David Weinberger considers what it means that machines now construct their own models for understanding data, quite divorced from our own (more simplistic) models. “The nature of computer-based justification is not at all like human justification. It is alien,” Weinberger writes. "But ‘alien’ doesn’t mean ‘wrong.’ When it comes to understanding how things are, the machines may be closer to the truth than we humans ever could be.”

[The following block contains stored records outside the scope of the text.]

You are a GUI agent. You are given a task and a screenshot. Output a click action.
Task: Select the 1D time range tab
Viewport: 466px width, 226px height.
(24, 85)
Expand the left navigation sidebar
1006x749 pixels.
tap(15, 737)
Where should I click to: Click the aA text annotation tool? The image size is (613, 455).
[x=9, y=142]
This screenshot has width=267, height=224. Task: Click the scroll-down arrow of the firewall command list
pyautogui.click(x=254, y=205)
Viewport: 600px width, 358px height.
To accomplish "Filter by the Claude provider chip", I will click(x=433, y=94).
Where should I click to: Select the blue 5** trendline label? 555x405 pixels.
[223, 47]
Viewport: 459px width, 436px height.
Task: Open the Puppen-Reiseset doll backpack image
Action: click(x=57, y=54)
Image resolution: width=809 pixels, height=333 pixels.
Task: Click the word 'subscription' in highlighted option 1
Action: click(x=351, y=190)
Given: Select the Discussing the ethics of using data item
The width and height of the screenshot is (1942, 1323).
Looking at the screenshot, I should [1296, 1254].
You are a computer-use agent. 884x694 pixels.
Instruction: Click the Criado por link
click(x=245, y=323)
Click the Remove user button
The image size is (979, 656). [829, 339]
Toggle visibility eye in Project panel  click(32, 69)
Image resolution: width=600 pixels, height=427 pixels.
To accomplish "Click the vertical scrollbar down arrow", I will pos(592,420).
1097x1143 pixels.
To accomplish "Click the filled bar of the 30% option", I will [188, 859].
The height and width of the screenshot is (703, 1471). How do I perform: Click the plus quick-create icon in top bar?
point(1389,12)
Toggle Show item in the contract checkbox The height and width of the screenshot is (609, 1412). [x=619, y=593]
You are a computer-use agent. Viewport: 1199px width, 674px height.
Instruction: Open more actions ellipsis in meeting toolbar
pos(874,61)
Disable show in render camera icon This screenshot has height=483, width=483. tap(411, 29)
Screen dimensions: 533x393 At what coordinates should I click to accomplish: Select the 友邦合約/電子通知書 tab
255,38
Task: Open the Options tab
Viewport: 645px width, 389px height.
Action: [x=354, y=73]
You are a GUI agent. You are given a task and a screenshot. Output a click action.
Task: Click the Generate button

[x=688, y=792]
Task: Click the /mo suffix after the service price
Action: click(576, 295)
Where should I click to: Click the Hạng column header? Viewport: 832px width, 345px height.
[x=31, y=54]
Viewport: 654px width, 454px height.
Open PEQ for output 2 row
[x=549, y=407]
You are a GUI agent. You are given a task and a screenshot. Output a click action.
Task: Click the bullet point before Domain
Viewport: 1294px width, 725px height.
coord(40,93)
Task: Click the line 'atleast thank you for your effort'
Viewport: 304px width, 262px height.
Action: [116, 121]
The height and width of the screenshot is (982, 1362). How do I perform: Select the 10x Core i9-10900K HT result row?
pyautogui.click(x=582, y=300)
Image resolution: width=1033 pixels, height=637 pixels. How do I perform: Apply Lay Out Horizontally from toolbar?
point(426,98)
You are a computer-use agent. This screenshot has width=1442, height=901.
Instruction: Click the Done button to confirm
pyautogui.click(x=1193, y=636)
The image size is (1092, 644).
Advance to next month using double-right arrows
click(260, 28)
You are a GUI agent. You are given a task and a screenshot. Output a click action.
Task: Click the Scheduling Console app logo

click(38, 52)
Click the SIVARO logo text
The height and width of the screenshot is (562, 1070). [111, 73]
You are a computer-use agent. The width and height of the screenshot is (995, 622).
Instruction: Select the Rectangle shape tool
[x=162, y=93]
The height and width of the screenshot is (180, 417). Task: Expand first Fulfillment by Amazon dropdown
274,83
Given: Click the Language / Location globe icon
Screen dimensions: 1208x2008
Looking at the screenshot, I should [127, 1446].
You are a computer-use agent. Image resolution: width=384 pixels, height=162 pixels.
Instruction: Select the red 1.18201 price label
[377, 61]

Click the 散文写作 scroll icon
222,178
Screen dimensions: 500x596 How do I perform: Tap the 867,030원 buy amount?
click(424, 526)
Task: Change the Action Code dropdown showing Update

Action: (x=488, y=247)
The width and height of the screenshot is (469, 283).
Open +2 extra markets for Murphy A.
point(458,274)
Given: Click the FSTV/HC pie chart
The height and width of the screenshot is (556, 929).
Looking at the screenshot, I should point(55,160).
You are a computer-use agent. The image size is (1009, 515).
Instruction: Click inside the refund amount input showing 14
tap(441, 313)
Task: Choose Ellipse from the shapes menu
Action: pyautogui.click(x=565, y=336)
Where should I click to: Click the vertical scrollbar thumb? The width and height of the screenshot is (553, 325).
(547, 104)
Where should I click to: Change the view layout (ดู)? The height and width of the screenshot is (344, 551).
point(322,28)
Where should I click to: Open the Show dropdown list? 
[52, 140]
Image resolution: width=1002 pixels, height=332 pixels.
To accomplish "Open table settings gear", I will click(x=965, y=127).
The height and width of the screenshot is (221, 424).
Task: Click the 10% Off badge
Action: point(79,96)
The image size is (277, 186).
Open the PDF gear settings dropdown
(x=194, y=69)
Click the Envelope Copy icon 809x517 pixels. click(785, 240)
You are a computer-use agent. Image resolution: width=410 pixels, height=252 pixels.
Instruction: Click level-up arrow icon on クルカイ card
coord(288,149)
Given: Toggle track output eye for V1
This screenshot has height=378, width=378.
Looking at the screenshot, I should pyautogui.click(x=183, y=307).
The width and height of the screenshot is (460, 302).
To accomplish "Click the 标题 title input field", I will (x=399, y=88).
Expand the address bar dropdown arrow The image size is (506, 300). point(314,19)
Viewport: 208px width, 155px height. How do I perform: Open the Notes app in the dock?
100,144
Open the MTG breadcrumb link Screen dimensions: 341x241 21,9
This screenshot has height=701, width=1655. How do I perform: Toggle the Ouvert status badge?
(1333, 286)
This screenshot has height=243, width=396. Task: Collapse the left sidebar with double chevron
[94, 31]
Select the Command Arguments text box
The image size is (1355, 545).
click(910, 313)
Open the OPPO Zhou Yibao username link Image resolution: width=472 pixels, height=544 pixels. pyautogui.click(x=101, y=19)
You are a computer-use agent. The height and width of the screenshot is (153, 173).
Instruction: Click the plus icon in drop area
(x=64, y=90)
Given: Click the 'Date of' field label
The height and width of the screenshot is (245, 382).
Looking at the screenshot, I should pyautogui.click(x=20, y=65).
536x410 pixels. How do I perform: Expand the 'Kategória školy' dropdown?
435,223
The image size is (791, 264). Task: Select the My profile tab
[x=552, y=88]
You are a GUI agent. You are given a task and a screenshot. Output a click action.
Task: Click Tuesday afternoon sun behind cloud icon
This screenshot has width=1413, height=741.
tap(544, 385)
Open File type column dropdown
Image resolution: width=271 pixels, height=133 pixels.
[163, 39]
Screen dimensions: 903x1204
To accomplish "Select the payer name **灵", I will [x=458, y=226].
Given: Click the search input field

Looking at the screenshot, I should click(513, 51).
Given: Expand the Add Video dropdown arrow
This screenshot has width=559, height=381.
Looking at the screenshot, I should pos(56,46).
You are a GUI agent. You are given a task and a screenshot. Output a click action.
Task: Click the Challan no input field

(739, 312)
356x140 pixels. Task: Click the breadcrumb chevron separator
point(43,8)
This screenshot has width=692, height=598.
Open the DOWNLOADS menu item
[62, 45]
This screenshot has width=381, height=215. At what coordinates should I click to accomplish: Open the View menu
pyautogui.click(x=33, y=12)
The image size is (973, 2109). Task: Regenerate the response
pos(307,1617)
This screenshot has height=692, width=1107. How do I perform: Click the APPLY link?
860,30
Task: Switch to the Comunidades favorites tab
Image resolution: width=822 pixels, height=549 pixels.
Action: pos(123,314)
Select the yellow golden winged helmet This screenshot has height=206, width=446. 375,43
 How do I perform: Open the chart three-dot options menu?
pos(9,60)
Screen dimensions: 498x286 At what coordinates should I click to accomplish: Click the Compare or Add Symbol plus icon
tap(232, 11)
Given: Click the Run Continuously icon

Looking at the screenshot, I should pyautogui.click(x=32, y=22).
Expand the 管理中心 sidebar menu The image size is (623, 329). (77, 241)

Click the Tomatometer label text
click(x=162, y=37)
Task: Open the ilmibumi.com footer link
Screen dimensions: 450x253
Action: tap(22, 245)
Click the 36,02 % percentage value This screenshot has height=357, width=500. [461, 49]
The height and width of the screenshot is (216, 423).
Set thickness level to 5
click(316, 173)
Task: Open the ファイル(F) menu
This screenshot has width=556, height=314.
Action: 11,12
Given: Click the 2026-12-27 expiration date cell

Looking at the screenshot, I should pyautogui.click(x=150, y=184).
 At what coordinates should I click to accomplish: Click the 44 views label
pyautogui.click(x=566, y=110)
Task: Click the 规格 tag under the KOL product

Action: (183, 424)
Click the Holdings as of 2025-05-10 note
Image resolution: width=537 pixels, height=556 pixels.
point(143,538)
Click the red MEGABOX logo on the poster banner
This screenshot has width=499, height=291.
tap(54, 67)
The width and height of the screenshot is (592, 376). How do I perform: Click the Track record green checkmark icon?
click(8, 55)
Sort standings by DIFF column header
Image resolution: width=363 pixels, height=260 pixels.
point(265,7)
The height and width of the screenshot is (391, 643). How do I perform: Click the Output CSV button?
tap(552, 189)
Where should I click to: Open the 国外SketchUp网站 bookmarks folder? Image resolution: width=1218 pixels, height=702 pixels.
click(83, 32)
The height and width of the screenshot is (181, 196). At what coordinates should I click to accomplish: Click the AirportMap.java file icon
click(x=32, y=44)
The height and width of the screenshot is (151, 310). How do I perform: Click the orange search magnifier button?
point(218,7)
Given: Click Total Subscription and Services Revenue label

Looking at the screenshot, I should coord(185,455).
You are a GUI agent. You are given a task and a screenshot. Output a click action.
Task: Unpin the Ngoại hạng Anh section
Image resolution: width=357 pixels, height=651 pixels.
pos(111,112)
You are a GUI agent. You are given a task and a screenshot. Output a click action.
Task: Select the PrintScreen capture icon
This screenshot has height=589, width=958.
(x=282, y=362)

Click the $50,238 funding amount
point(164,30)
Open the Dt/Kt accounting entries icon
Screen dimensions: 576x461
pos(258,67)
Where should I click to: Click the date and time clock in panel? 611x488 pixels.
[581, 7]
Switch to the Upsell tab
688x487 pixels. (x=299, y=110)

The complexity of this alien logic often makes it completely opaque to humans—even those who program it. If we can’t understand the basis of machine-delivered “truths,” Weinberger suggests, they become categorically different from what we’ve always considered to be “knowledge”:
Clearly our computers have surpassed us in their power to discriminate, find patterns, and draw conclusions. That’s one reason we use them. Rather than reducing phenomena to fit a relatively simple model, we can now let our computers make models as big as they need to. But this also seems to mean that what we know depends upon the output of machines the functioning of which we cannot follow, explain, or understand. … If knowing has always entailed being able to explain and justify our true beliefs — Plato’s notion, which has persisted for over two thousand years — what are we to make of a new type of knowledge, in which that task of justification is not just difficult or daunting but impossible? …
One reaction to this could be to back off from relying upon computer models that are unintelligible to us so that knowledge continues to work the way that it has since Plato. This would mean foreswearing some types of knowledge. We foreswear some types of knowledge already: The courts forbid some evidence because allowing it would give police an incentive for gathering it illegally. Likewise, most research institutions require proposed projects to go through an institutional review board to forestall otherwise worthy programs that might harm the wellbeing of their test subjects.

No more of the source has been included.